Me : Fine, YOU can drop your daughter at college from tomorrow.
you’ve never seen climate change and peppa pig in the same room have you.
1yo: Jesus Jesus Jesus!
Me: OMG are you saying Jesus!?
1yo: Jesus!
Me:Oh my God….
1yo: Jesus!
Me: she’s…. a prophet!
1yo: Jesus!!
Me: Show me! Where is Jesus!
1yo:*points* Jesus!!
Me: cheez-its??… cheez-its! You want cheez-its?
1yo: yes!
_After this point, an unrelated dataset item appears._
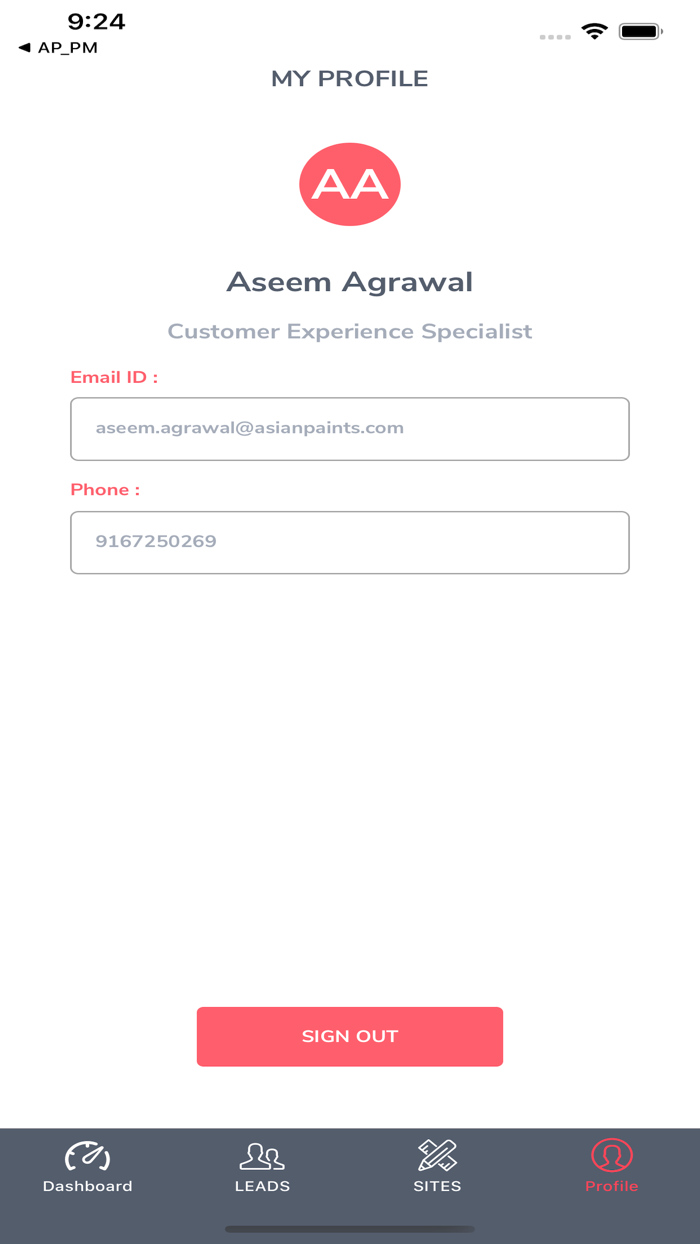Viewport: 700px width, 1244px height.
Task: Click the name Aseem Agrawal
Action: point(350,281)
Jesus.
Warning: Too much sex leads to a house full of people who don’t like you.
Thank goodness I’m loud and obnoxious all the time, so my family can’t blame it on the alcohol.
KITTEN: *flailing wildly*
MAMA CAT: hey would you knock it off
KITTEN: *slaps tv remote onto the floor*
MAMA CAT: excellent
not hearing back from people right away:
2002 – (two days later) They’re probably busy or out of town. I’ll catch up with them later.
2022 – (ten minutes later) ok clearly we are in a fight I didn’t know about
[sees co-worker the next day after failing to kill him on purge night] mondays am i right?
I still don’t unmute myself often on group calls at work, but my comically overt nodding game has never been stronger.
Have you seen the Christmas pizza at Domino’s?
The baby cheese crust.
15: ‘What’s it like being married?’
Me: ‘Have you seen ‘The Shining’?’
Married life be like, “I need you to explain what is happening in this show as if I haven’t been watching every episode for the last 4 seasons with you.”
[radioshack meeting]
employee: sir, overall sales are really low.
CEO: when did we start selling overalls, bro?
Have kids so they make you buy stuff to make for their YouTube channel that doesn’t exist.
[playing the board game Guess Who]
Me: Is your person handsome?
5-year-old: No, they look like you.
Is Craigslist still around, or did everyone over there get murdered?
My husband just asked the neighbor where he can get a grill like his for our toddler to practice on and now I know how dad’s feud
My preferred mode of travel is sock sliding.
You can tell a lot about a person based on what they use as a gender-neutral singular pronoun.